With our new team in place, we aspire to do worldwide what we have already accomplished in Afghanistan. When the Taliban took over Kabul in the summer of last year, our magazine was 10 months old. Yet our young magazine had already filled a void in the public conversation about the country. Our essays foretold the Taliban resurgence months before the fall of Kabul. We published dispatches from the heart of Taliban-controlled areas told by a hard-nosed local reporter who grew up there, not a “parachuted-in” foreign correspondent with limited experience living in the region. In one, Fazelminallah Qazizai wrote an extraordinary account of not just life under a Taliban emirate but the unyielding history and society of Sangin in Afghanistan’s Helmand province. It was followed by a prescient dispatch about how various parties were arming militias because the U.S.-trained army could not hold ground against the Taliban, with extensive interviews with all those involved. We followed that scoop with another, going inside the Taliban’s previously unknown drone unit.

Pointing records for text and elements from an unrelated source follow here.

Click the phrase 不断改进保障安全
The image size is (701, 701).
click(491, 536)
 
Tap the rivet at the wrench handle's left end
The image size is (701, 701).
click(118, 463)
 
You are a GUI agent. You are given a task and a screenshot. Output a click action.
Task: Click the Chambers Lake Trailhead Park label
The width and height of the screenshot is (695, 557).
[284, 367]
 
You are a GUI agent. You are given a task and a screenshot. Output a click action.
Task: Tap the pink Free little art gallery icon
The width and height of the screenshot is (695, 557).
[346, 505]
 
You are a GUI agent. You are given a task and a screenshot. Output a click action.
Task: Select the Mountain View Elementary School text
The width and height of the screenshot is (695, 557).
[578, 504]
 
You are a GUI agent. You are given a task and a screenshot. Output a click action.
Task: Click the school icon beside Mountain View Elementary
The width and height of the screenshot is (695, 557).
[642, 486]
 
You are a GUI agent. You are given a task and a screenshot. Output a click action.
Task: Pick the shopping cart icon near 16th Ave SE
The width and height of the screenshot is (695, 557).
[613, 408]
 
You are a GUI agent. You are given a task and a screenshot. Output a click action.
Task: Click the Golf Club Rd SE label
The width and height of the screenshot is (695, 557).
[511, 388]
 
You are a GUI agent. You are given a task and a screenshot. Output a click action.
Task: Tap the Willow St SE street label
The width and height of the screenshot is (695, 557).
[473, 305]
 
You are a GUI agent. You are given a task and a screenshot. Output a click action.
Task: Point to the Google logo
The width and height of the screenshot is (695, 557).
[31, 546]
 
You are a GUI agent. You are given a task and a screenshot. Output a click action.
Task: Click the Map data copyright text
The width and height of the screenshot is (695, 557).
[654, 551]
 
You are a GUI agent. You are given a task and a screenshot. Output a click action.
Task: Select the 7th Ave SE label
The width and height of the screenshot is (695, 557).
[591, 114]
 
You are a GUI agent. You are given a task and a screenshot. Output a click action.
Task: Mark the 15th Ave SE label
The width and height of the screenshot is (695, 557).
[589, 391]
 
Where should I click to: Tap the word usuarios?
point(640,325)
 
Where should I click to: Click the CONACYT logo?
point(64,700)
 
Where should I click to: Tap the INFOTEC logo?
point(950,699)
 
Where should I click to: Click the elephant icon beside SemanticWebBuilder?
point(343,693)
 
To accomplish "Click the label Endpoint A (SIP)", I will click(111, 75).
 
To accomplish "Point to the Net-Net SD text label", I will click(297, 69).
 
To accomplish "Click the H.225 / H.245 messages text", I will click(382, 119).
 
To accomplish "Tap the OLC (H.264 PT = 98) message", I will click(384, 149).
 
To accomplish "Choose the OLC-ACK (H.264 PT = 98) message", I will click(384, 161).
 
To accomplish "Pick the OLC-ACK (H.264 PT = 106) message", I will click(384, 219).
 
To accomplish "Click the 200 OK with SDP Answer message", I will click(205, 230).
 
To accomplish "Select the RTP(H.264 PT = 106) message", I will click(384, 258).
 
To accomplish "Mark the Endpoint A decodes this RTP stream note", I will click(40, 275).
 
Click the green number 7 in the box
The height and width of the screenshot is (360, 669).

We aim to replicate the experience by growing organically in more regions in the coming period, to tell the stories from all corners of the world, by those who have lived there and know the culture, including in the U.S., where New Lines was born.
Our aim is to bring the needed local focus to international stories, and also a uniquely global perspective to the stories we’ll be covering domestically.
To be a local magazine for the world.